▶ _WORK ITEM_
Extract, exactly as written, the line that contains "Screen dimensions: 416x624" and all lines after it through the end of the records. Omit pictures.

Stored records:
--------------------

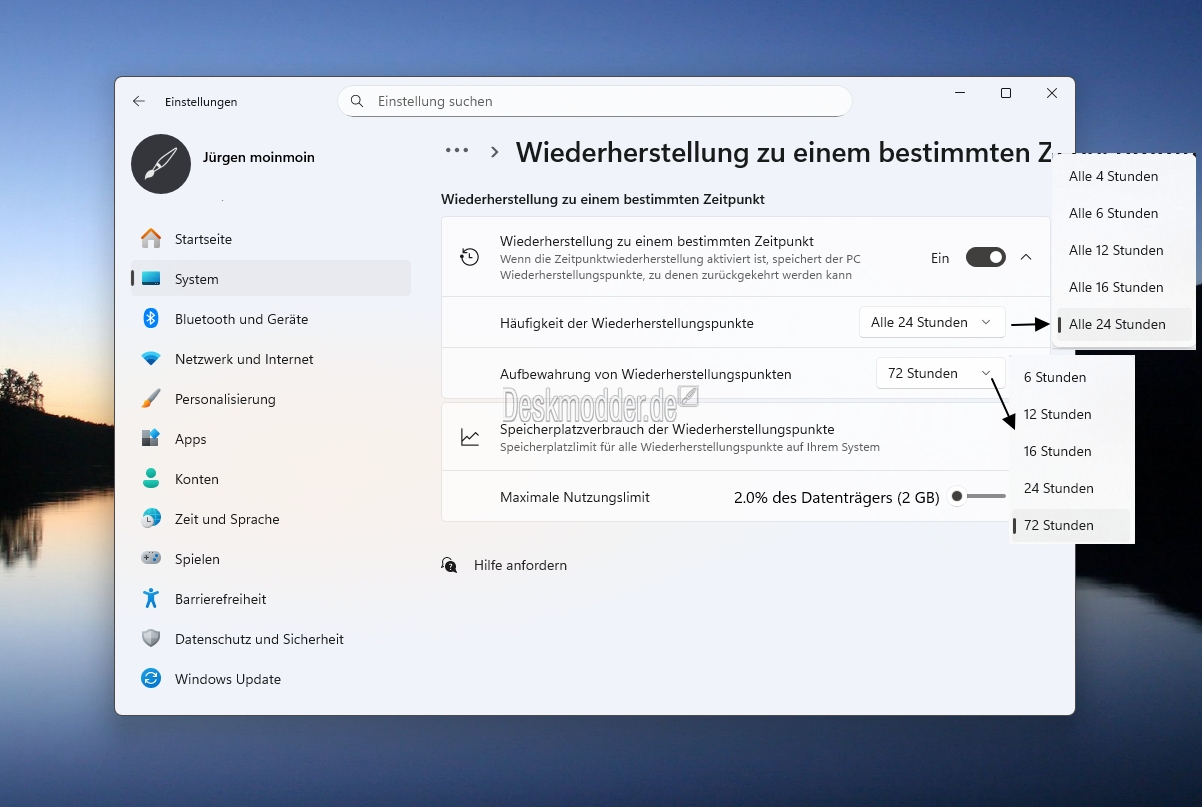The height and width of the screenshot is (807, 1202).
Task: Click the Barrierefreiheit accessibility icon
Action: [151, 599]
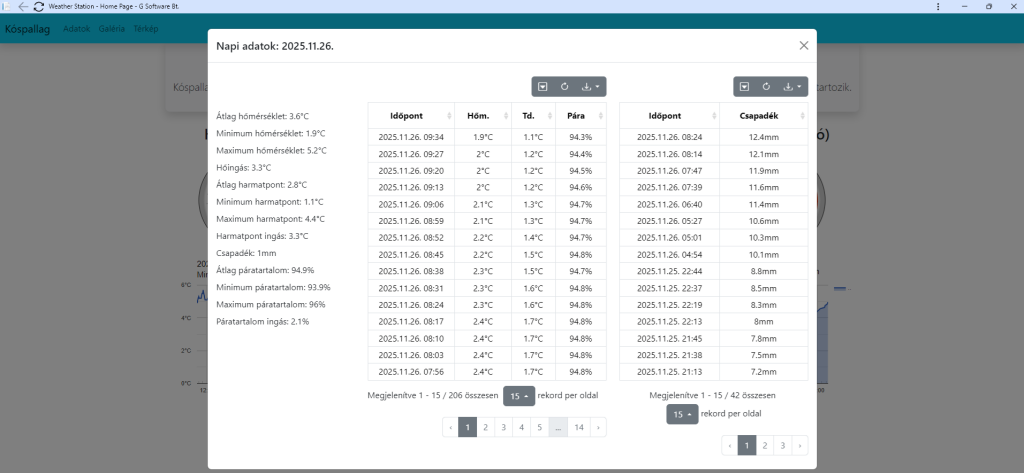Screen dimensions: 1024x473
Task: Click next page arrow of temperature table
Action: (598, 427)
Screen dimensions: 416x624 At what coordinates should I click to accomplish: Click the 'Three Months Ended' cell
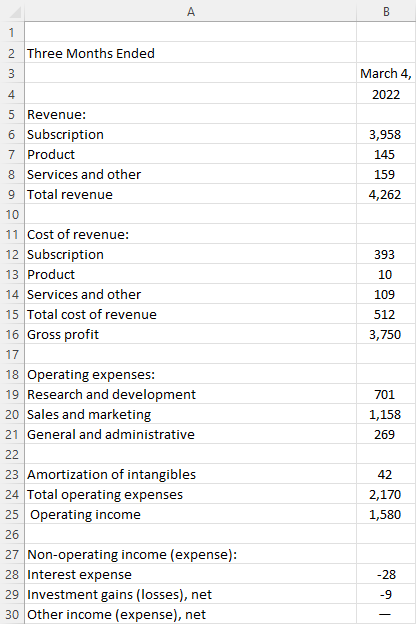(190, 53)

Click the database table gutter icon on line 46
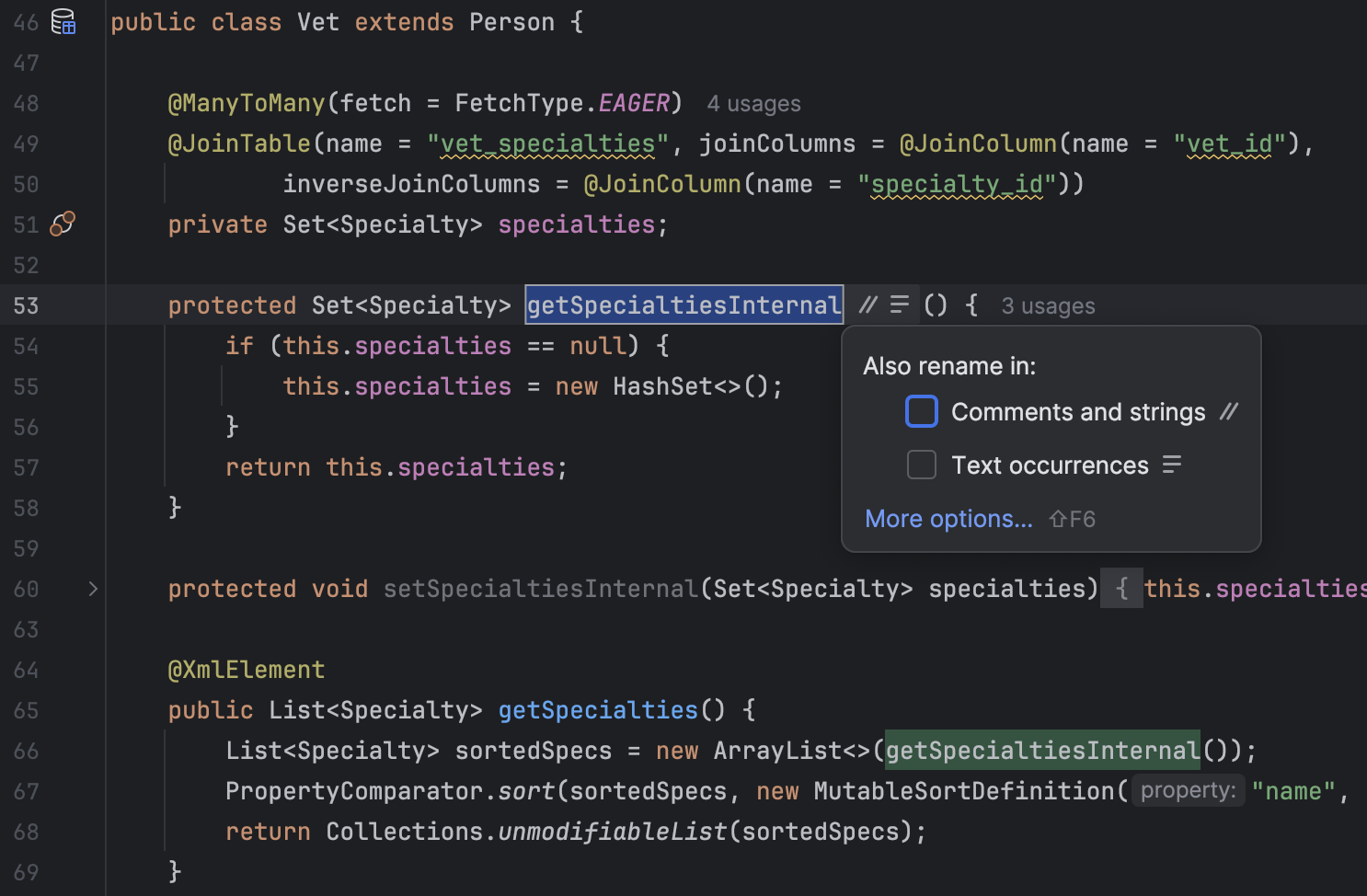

--------------------

▶ _RESPONSE TO THIS TASK_
Screen dimensions: 416x624 At what coordinates should I click to accomplish: Click the 'Three Months Ended' cell
(190, 53)

Click the database table gutter icon on line 46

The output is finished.